Is Facebook making us all the same?

We have our unique friends and interests meshed with our families, with a dash of our professional lives put in there for good measure. But, is Facebook really the place that highlights our originality? In the early days of the Internet (pre-Social Media), there was some worry that portals like Yahoo and AOL were delivering a very generic and sanitized media experience (much like broadcast television with limited and fixed choices). As publishing tools became more readily available and individuals began to harness the power of Web design, we became inundated with new, quirky and interesting types of media. This expanded further when images, audio and video became as easy to publish online as text. Social Media completely changed this direction again, enabling and empowering individuals to not only self-publish but to collaborate and share.

It’s a Facebook world, and we’re all just living in it.

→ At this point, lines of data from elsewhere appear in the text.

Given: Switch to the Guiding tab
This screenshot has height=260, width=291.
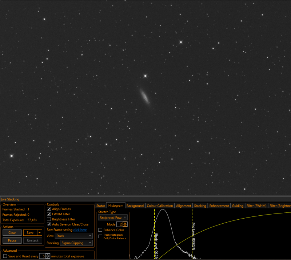Looking at the screenshot, I should point(238,206).
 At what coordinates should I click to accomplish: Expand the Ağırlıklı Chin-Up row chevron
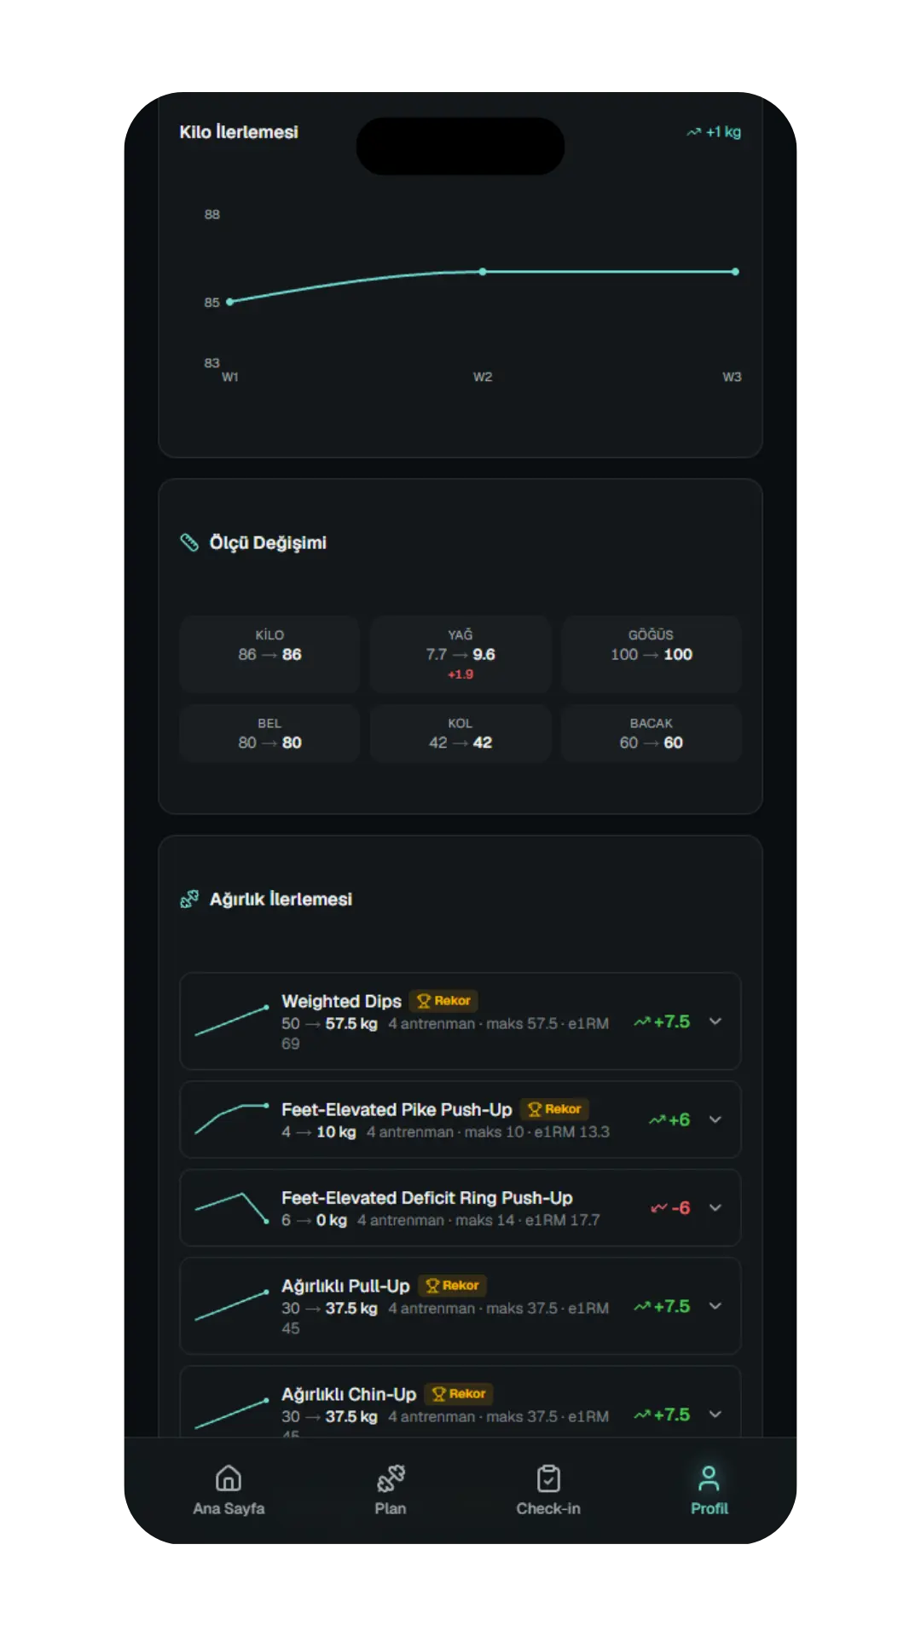[x=715, y=1414]
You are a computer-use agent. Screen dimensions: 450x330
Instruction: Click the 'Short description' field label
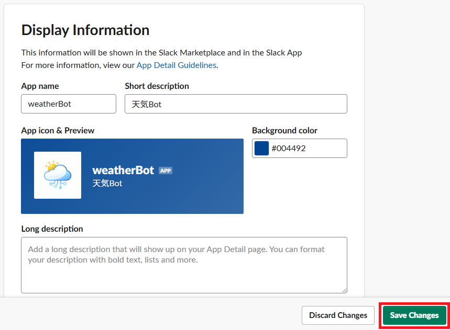click(157, 86)
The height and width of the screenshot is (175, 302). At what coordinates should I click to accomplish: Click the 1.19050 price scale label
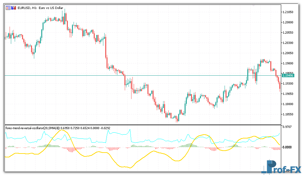289,94
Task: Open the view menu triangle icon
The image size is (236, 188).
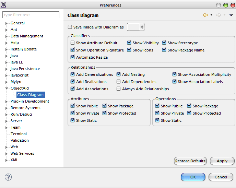Action: (x=231, y=15)
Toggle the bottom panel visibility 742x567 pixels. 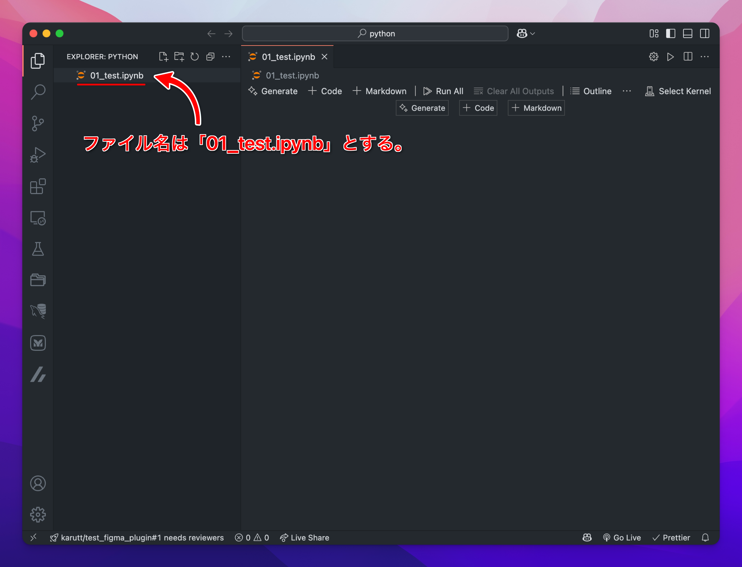coord(687,33)
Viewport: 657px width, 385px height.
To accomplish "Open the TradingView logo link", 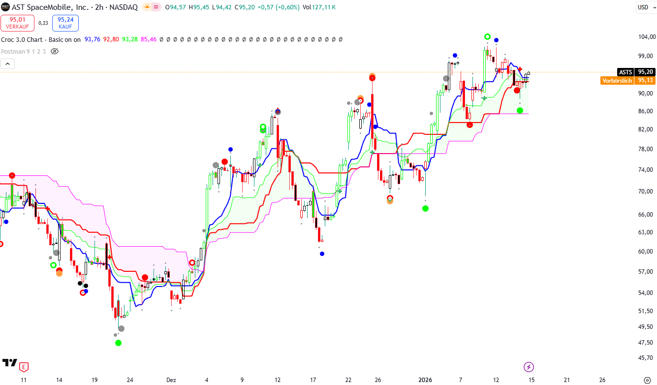I will click(x=9, y=363).
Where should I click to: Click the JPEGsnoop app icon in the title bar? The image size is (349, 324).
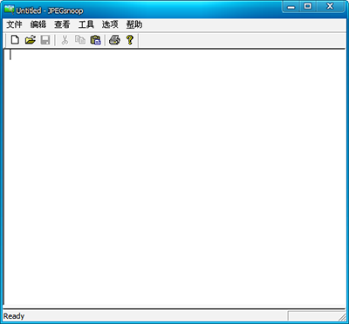click(10, 10)
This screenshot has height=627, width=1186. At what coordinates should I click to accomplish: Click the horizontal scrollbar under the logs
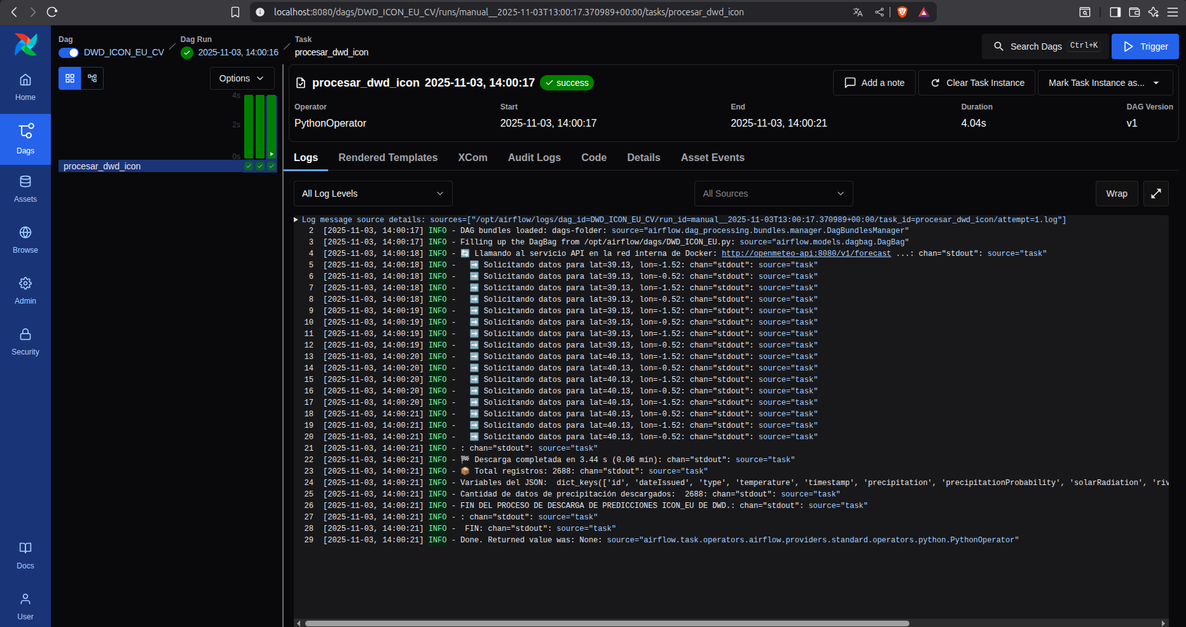[x=607, y=623]
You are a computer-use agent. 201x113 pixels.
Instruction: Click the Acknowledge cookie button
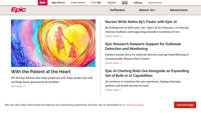click(185, 105)
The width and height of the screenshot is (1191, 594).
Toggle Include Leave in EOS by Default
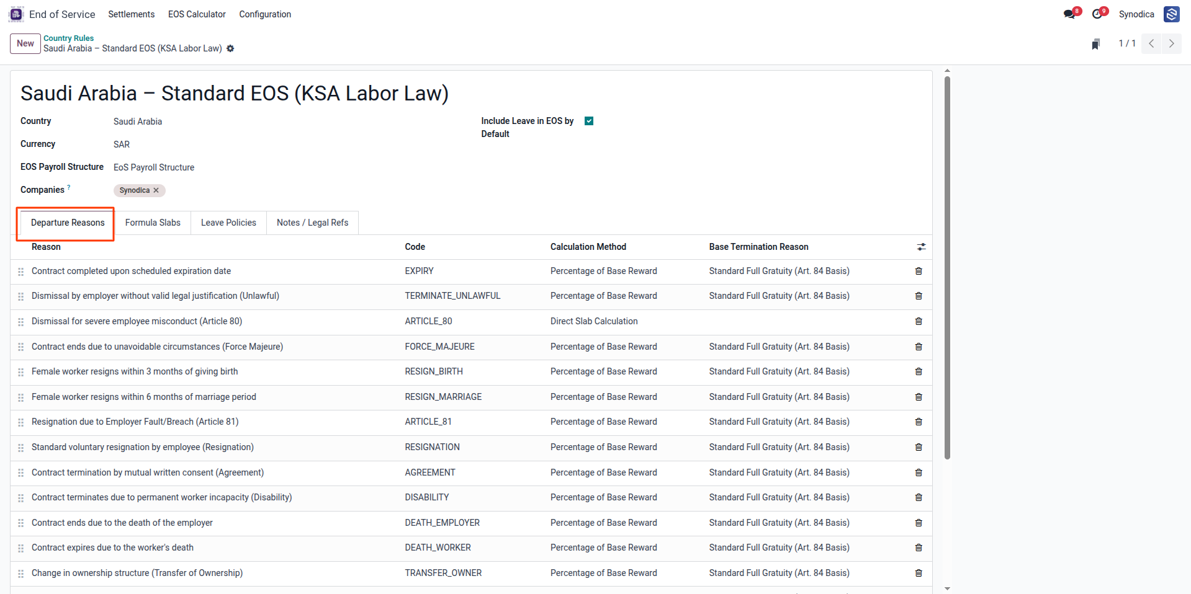589,121
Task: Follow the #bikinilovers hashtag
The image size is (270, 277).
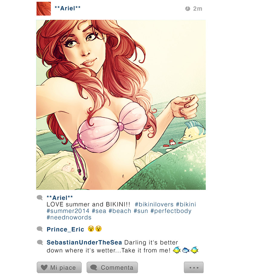Action: pyautogui.click(x=154, y=204)
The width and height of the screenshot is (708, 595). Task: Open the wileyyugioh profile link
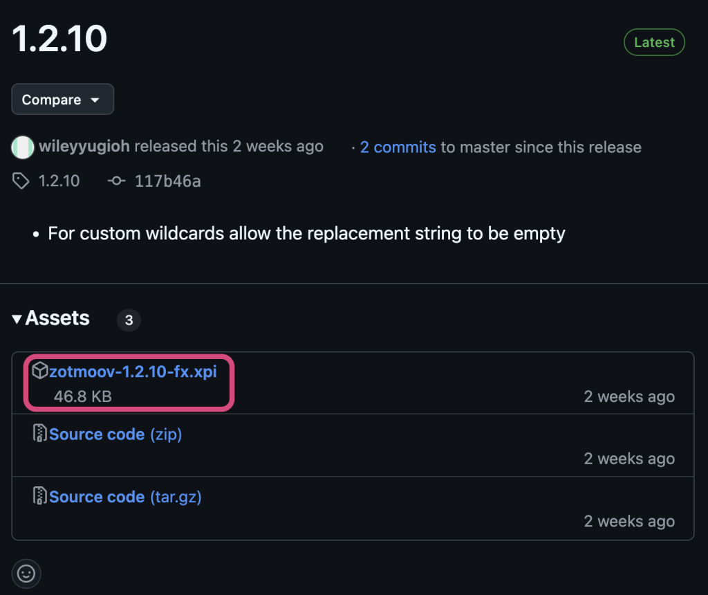pos(84,147)
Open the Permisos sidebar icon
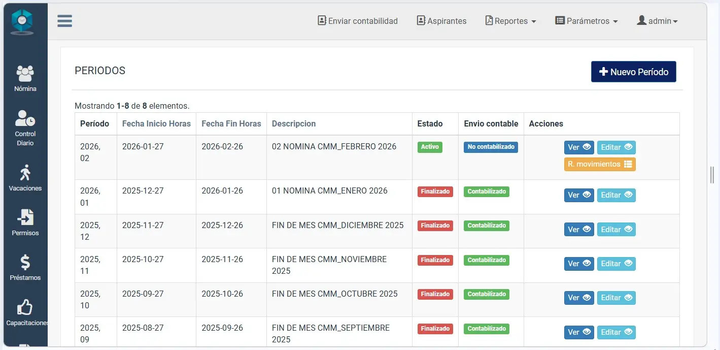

Research Brief published the news item, Face To Face With Ubiquity, on Monday citing some fairly staggering data points about Facebook:

  • Facebook.com captures one in every eleven Internet visits in the US.
  • 1 in every 5 page views occurs on Facebook.com.
  • The average visit time on Facebook.com is 20 minutes.
  • Facebook.com users are highly loyal to the website; 96% of visitors to Facebook.com were returning visitors in January 2012.
  • Facebook.com’s largest footprint is in Canada, capturing almost 12% of all visits in that market.

There’s the Internet… and there’s the Facebook Internet.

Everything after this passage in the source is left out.